- _ACTION ITEM_: From first line to last, the records below are to be duplicated exactly.

::: DATASET CONTENT

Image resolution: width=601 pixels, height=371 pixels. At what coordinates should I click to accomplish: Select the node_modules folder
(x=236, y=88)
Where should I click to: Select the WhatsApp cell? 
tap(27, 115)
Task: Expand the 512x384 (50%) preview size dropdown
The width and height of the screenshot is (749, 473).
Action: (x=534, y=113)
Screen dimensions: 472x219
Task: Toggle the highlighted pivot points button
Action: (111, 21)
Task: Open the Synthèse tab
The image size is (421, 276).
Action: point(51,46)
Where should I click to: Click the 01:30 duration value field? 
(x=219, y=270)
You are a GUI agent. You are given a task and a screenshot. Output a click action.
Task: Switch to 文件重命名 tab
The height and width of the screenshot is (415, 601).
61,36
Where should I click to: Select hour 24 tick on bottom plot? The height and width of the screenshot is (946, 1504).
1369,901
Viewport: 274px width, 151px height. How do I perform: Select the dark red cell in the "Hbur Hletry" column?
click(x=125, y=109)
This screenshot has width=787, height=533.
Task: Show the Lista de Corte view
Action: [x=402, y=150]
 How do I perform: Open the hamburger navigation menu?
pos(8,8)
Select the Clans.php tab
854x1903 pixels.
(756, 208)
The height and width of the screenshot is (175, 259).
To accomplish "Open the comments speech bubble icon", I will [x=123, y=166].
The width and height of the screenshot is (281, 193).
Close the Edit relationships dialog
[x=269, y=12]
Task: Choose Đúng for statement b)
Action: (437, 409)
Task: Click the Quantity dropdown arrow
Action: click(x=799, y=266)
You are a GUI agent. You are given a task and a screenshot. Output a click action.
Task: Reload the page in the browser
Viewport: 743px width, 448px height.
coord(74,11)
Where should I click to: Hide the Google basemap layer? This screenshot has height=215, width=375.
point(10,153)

::::::

- _REPLY TO THE TASK_:
Image resolution: width=601 pixels, height=371 pixels. At what coordinates should I click to accomplish: Select the node_modules folder
(x=236, y=88)
Where should I click to: Select the WhatsApp cell? 
tap(27, 115)
Task: Expand the 512x384 (50%) preview size dropdown
The width and height of the screenshot is (749, 473).
Action: (x=534, y=113)
Screen dimensions: 472x219
Task: Toggle the highlighted pivot points button
Action: (111, 21)
Task: Open the Synthèse tab
The image size is (421, 276).
Action: point(51,46)
Where should I click to: Click the 01:30 duration value field? 
(x=219, y=270)
You are a GUI agent. You are given a task and a screenshot. Output a click action.
Task: Switch to 文件重命名 tab
The height and width of the screenshot is (415, 601).
61,36
Where should I click to: Select hour 24 tick on bottom plot? The height and width of the screenshot is (946, 1504).
1369,901
Viewport: 274px width, 151px height. How do I perform: Select the dark red cell in the "Hbur Hletry" column?
click(x=125, y=109)
This screenshot has width=787, height=533.
Task: Show the Lista de Corte view
Action: [x=402, y=150]
 How do I perform: Open the hamburger navigation menu?
pos(8,8)
Select the Clans.php tab
854x1903 pixels.
(756, 208)
The height and width of the screenshot is (175, 259).
To accomplish "Open the comments speech bubble icon", I will [x=123, y=166].
The width and height of the screenshot is (281, 193).
Close the Edit relationships dialog
[x=269, y=12]
Task: Choose Đúng for statement b)
Action: (437, 409)
Task: Click the Quantity dropdown arrow
Action: click(x=799, y=266)
You are a GUI agent. You are given a task and a screenshot. Output a click action.
Task: Reload the page in the browser
Viewport: 743px width, 448px height.
coord(74,11)
Where should I click to: Hide the Google basemap layer? This screenshot has height=215, width=375.
point(10,153)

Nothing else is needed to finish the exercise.